We're proud of the results of our continued focus on streamlining and optimizing our cost structure and we'll maintain this focus as we grow. In the first quarter, LOE per BOE was $5.35, which was 22% lower than full year 2017 and 47% lower than the prior year period. We're achieving these lower operating costs through efficiencies in the Midland Basin and also through the divestiture of higher-cost assets in the second half of 2017. We expect continued improvement in LOE per BOE as we step up our production in the Midland Basin.
Now within respect to balance sheet and liquidity, we continue to have a conservative capital structure with low leverage. At the end of the first quarter, we had $30 million outstanding under our reserve base borrowing facility and a cash balance of $11 million for net debt at quarter end of $19 million.
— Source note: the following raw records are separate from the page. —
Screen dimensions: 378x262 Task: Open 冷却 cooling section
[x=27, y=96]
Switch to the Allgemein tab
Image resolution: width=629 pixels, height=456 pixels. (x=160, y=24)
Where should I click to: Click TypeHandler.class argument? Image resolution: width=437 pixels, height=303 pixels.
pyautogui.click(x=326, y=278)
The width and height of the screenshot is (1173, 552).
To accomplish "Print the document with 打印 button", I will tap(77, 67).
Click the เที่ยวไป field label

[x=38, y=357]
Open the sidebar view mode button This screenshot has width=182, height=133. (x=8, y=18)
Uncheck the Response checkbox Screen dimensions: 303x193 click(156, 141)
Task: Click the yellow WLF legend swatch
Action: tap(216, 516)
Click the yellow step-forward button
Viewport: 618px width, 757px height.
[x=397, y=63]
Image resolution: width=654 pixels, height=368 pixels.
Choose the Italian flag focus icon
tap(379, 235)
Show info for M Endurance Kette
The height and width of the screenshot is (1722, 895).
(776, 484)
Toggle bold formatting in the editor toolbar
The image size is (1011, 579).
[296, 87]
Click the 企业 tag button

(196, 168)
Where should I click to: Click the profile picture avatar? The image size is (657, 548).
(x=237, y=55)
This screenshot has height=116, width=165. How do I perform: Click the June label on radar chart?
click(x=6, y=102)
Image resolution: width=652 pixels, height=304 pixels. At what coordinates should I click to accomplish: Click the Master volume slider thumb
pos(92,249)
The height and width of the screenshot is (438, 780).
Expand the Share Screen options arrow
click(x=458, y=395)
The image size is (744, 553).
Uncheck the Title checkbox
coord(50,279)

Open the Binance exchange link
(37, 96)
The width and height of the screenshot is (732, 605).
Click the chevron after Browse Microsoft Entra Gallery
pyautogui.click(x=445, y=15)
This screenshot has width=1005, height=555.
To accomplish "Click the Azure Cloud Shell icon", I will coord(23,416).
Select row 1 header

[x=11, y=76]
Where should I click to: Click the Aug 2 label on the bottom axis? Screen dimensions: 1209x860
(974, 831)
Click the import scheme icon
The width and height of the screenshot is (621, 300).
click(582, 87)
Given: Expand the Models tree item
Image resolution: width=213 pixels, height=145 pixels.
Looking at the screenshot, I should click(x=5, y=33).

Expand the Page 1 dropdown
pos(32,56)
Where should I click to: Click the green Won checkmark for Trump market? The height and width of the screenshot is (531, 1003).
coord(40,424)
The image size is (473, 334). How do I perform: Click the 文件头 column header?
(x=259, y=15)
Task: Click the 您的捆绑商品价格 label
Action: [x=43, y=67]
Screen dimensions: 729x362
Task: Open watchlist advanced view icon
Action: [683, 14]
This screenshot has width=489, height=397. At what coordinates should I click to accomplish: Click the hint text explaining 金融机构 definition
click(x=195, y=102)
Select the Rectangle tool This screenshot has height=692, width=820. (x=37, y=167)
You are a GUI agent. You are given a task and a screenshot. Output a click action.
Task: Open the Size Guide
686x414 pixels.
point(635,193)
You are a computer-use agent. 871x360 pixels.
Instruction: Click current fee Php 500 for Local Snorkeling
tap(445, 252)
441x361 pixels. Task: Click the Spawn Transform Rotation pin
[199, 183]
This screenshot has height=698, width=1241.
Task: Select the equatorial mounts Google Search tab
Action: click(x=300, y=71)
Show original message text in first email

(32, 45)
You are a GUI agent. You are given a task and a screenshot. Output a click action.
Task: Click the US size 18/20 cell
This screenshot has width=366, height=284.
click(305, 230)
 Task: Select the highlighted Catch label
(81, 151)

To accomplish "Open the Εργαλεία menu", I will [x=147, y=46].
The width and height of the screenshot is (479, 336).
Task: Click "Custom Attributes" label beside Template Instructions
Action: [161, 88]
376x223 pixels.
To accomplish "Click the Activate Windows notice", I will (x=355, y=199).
The borrowing base on our reserve base borrowing facility is currently $185 million and will be re-determined by our bank group shortly. Based on the current borrowing base on our net debt, liquidity at quarter end was $166 million.
From my CapEx standpoint, capital expenditures for the first quarter were approximately $22 million. We anticipate higher levels of CapEx in the second quarter as we initiated another completion program in the Midland Basin during the first half of April and deploy the rig in the Eagle Ford drilling program there.
With that, I'll turn it back over to Robert.
All right. Thanks, Mark. I appreciate the kind words from you, and also to arrest any fears out there, Frank isn't going anywhere. He just couldn't be here today because of a prior obligation.
So with that, talking about operations a little bit. Our sequential increase in production was primarily due to the 5-well completion program in the Midland Basin that we started back in December and extended into the very early parts of January as we discussed last time on our call. We continue to be pleased with the initial performance of our wells in the Midland Basin, which continue to meet or exceed our type curves.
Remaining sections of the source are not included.